Will Ben Bernanke's QE3 Work? No, It's Already Failed - Forbes

WASHINGTON, DC - SEPTEMBER 13: Chairman of Federal Reserve Board Ben Bernanke speaks during a news conference. The Federal Reserve announced it will purchase additional agency mortgage-backed securities at a pace of $40 billion per month to support a stronger economic recovery. (Image credit: Getty Images via @daylife)

People can stop wondering if QE3, Fed Chairman Ben Bernanke’s latest effort to “do more”, will work.  It has already failed.

The futility of QE3 was made clear by the financial markets’ reaction to the Fed’s announcement.  The Real Dow, which is the Dow Jones Industrial Average divided by the price of gold, actually fell by 0.65% on September 13, the day that QE3 was announced.  While the Dow gained 1.6% on the day, gold went up by 2.2%.  In real terms, QE3 made the economic outlook worse, not better.

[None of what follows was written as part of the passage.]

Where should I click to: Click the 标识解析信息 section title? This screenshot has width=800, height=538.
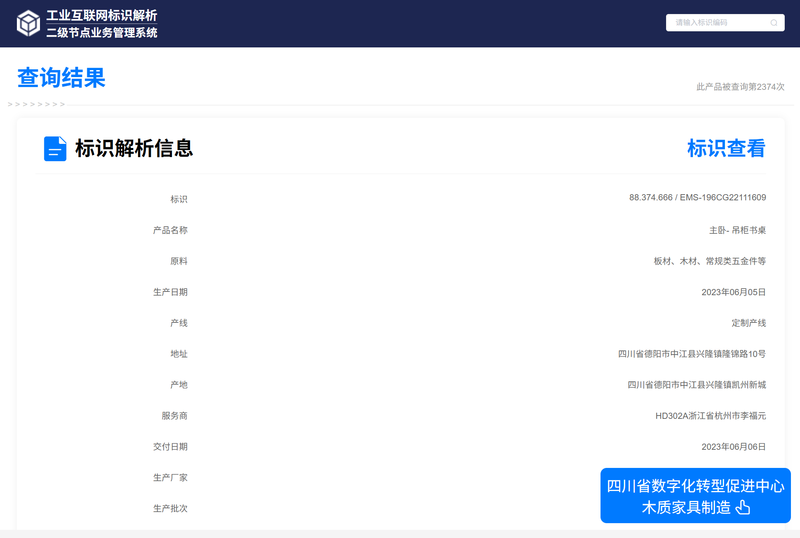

The historical record is clear.  Prosperity (including strong growth in real GDP, total employment, and real wages) occurs only during periods when the Real Dow is rising.

The Real Dow rose during the 1950s and 1960s, plunged during the 1970s, soared during the 1980s and 1990s, and plunged again in the 2000s.  It has fallen even further recently, including by 16.0% since the start of President Obama’s so-called “economic recovery”.

The fact that good times are always accompanied by a rising Real Dow is no coincidence.  Prosperity results from rising real capital employed per capita and per worker.  The Real Dow is a measure of the relative attractiveness of investing in productive, “risk” assets vs. capital-preserving “safe” assets.

Given that the Real Dow has declined by 81.0% since August 2000, it is not surprising that the past 12 years have seen the worst economic performance since the Great Depression.

On September 18, 2012, the Real Dow stood at 7.65, the same level as it was in August 1951.  This means that the disastrous Bush–Obama–Greenspan–Bernanke economic policies have wiped out the real value of 61 years of work, saving, and investing on the part of the American people.

But wait, there’s more.

One of the goals of QE3 is to reduce long-term interest rates.  In its press release, the Fed said, “…These actions…should put downward pressure on longer-term interest rates…”

This didn’t happen.  On September 7, the Friday before QE3 was announced, the market interest rate on 10-year Treasuries was 1.67%.  On September 14, the Friday after the QE3 announcement, it stood at 1.88%.

Even worse was the increase in market inflationary expectations that the QE3 announcement caused.  The yield spread between 10-year Treasuries and 10-year TIPS, which can be viewed as the expected inflation rate over the next 10 years, widened by 9 basis points on September 13, to 2.47%.  It increased even further, to 2.64% on Friday, September 14.

The inflation rate currently implied by the bond market is far higher than the Fed’s announced target of 2.0%.  And yet, in the Fed’s QE3 press release, they said, “The Committee also anticipates that inflation over the medium term likely would run at or below its 2 percent objective.”

But wait—it gets still worse.

On Friday, September 14, the interest rate on 10-year TIPS closed at -0.76%.  This is the lowest number ever seen.  The 10-year TIPS interest rate first went negative on August 10, 2011, and it has been continuously negative since January 24, 2012.

A negative real interest rate implies an economy that is being liquidated.  If investments promising positive real returns were available on the margin, investors would not hand their money over to the federal government for the next ten years for a promised real return of -0.76%.